**DIRECTION 1:** Render this sentence from the e-commerce deadlock article in Spanish: "The root cause of the slowdown turned out to be an application cache which wasn’t thread-safe."
**DIRECTION 2:** Summarize the e-commerce deadlock article in two sentences.
**DIRECTION 3:** Write the next part of the e-commerce deadlock article, beginning after its final line.

The story I’ve just told may seem contrived, but I’ve witnessed it several times with customers over the years. The stark reality is that no one in operations has the time or visibility to figure out the real business impact behind issues like this. Therefore, little pressure is applied to development to investigate data like thread dumps so that root causes can be found and production slowdowns can be avoided again in future. It’s true restarting a JVM or CLR will solve a fair few issues in production, but it’s only a temporary fix over the real problems that exist within the application logic and configuration.
Now imagine for one minute that operations could actually figure out the business impact of production issues, along with identifying the root cause, and communicate this information to Dev so problems could be fixed rapidly. Sounds too good to be true, right? Well, a few weeks ago an AppDynamics customer did just that and the story they told was quite compelling.
Code Deadlock in a distributed E-Commerce Application
The customer application in question was a busy e-commerce retail website in the US. The architecture was heavily distributed with several hundred application tiers that included JVMs, LDAP servers, CMS server, message queues, databases and 3rd party web services. Here is a quick glimpse of what that architecture looked like from a high level:
Detecting Code Deadlock
If we look at the AppDynamics problem pane (right) as the customer saw things, it shows the severity of their issues. During the day the application was experiencing just over 4,000 business transactions per minute, which works out at just under 1 million transactions a day. Approximately 2.5% of these transactions were impacted by the slowdown, which was the result of the 92 code deadlocks you see here that occurred during peak hours.
AppDynamics is able to dynamically baseline the performance of every business transaction type before classifying each execution as normal, slow, very slow or stalled depending on its deviation from its unique performance baseline. This is critical for understanding the true business impact of every issue or slowdown because operations can immediately see how many user requests were impacted relative to the total requests being processed by the application.
From this pane, operations were able to drill down into the 92 code deadlocks and see the events that took place as each code deadlock occurred. As you can see from the screenshot (below left), the sys admins during the slowdown kept restarting the JVMs (as shown) to try and make the issues go away. Unfortunately, this didn’t work given that the application was experiencing high concurrency under peak load.
By drilling into each Code Deadlock event, operations were able to analyze the various thread contentions and locate the root cause of the issue. The root cause of the slowdown turned out to be an application cache which wasn’t thread-safe. If you look at the screenshot below, showing the final execution of the threads in deadlock accessing the cache, you can see that one thread was trying to remove an item, another was trying to get an item, and the last thread was trying to put an item. 3 threads were trying to do a put, get and remove at the same time! This caused a deadlock to occur on cache access, thus causing the related JVM to hang until those threads were released via a restart.
Analyzing Thread Dumps
Below you can see the thread dump that AppDynamics collected for one of the code deadlocks, which clearly shows where each thread was deadlocked. By copying the full thread dumps to clipboard, operations were able to see the full stack trace of each thread, thus identifying which business transactions, classes, and methods were responsible for cache access.
The root cause for this production slowdown may have been identified and passed to dev for resolution, but the most compelling conclusion from this customer story was related to them identifying the real business impact that occurred. The application was clearly running slow, but what did the end user experience during the slowdown and what impact would this have had on the business?
What was the Actual Business Impact?

**RECORDED DATA:**
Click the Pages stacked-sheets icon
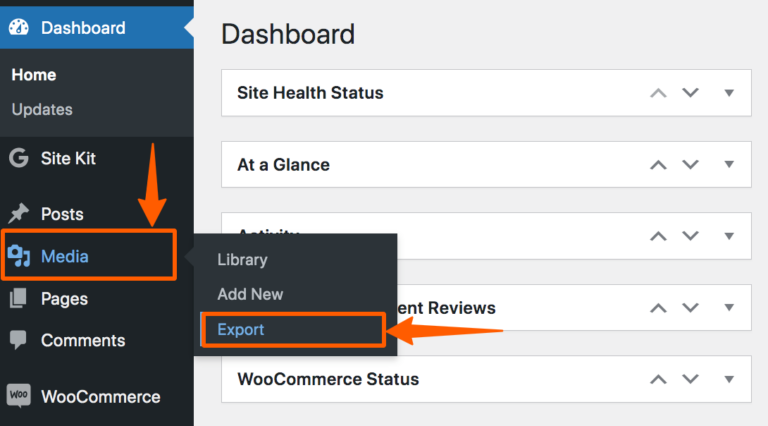Screen dimensions: 768x426 click(x=18, y=299)
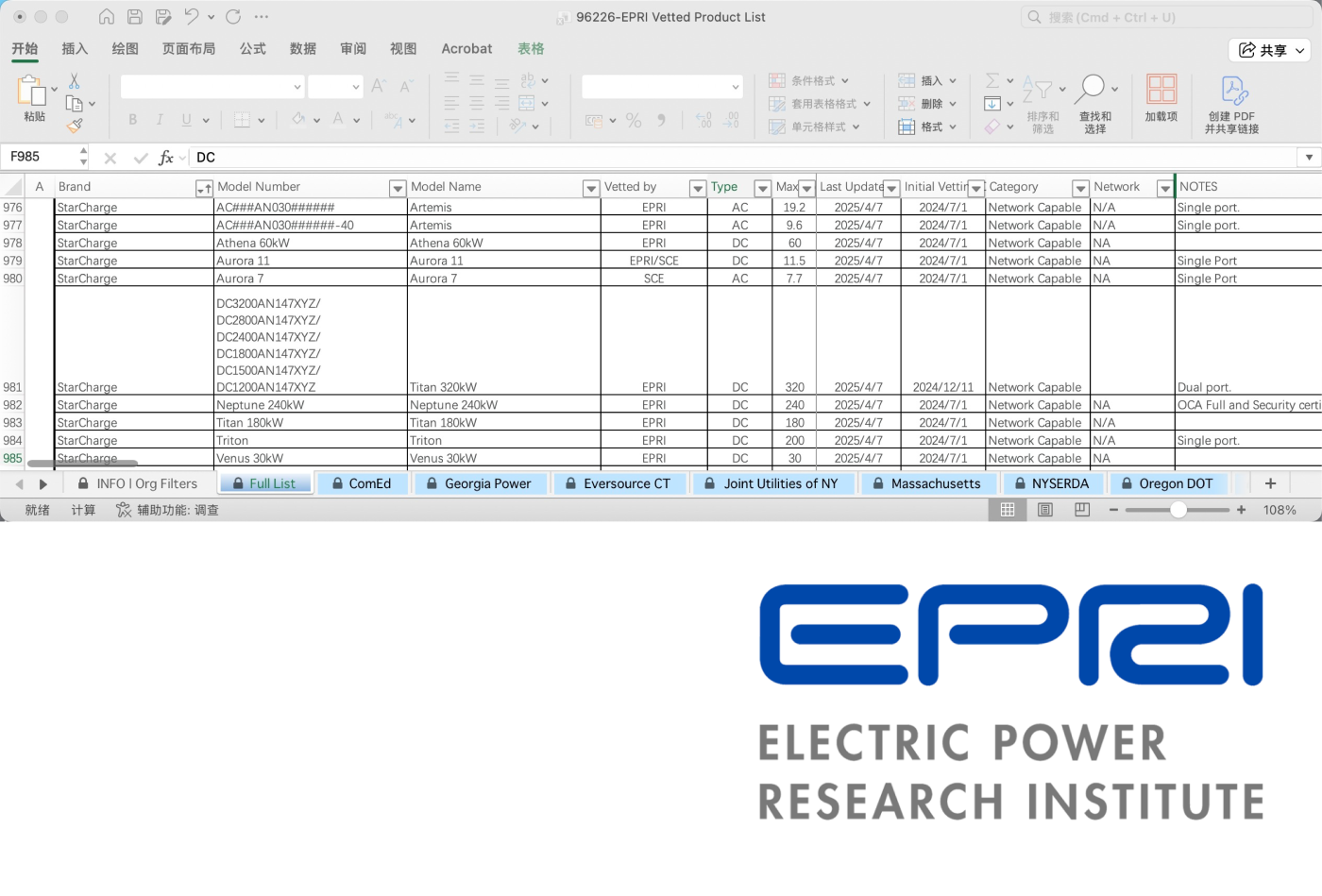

**OUTPUT 1:** La causa raíz de la ralentización resultó ser una caché de la aplicación que no era segura para subprocesos.

**OUTPUT 2:** A busy US e-commerce site with a heavily distributed architecture slowed down during peak hours: 92 code deadlocks affected about 2.5% of its roughly 4,000 business transactions per minute, and repeated JVM restarts by the sys admins did not fix it. By drilling into each deadlock event and its thread dumps, operations traced the root cause to an application cache that wasn’t thread-safe, where three threads tried to put, get and remove an item at the same time.

**OUTPUT 3:**
The screenshot below shows all business transactions that were executing on the e-commerce web application during the five hour window before, during, and after the slowdown occurred.
Here are some hard hitting facts for the two most important business transactions inside this e-commerce application:
- 46,463 Checkouts processed
- 482 returned an error, 1325 were slow, 576 were very slow and 111 stalled.
- 3,956 Payments processed
- 12 returned an error, 242 were slow, 96 were very slow and 79 stalled
Error – transaction failed with an exception. Slow – the business transaction deviated from its baseline by more than 3 standard deviations. Very Slow – the business transaction deviated from its baseline by more than 4 standard deviations. Stalled – the transaction timed out.
If you take these raw facts and assume the average revenue per order is $100, then the potential revenue risk/impact of this slowdown was easily into six digits when you consider the end user experience for checkout and payment. Even if you take the 482 Errors and 111 Stalls relating to the Checkout business transaction alone – this still equates to around $60,000 of revenue at risk. And that’s a fairly conservative estimate!
If you add up all the errors, slow, very slow and stalls you see in the screenshot above, you start to picture how serious this issue was in production. The harsh reality is that incidents like this happen everyday in production environments, but no one has visibility into the true business impact of them, meaning little pressure is applied to development to fix “glitches.”
Agile isn’t about Change, It’s about Results
If development teams want to be truly agile, they need to forget about constant change and focus on what impact their releases has on the business. The next time your application slows down or crashes in production, ask yourself one question: “What impact did that just have on the business?” I guarantee just thinking about that answer will make you feel cold. If development teams found out more often the real business impact of their work, they’d learn pretty quickly how fast, reliable and robust their application code really is.
I’m pleased to say no developers were injured or fired during the making of this real-life customer story; they were simply educated on what impact their non-thread safe cache had on the business. Failure is OK–that’s how we learn and build better applications.
App Man.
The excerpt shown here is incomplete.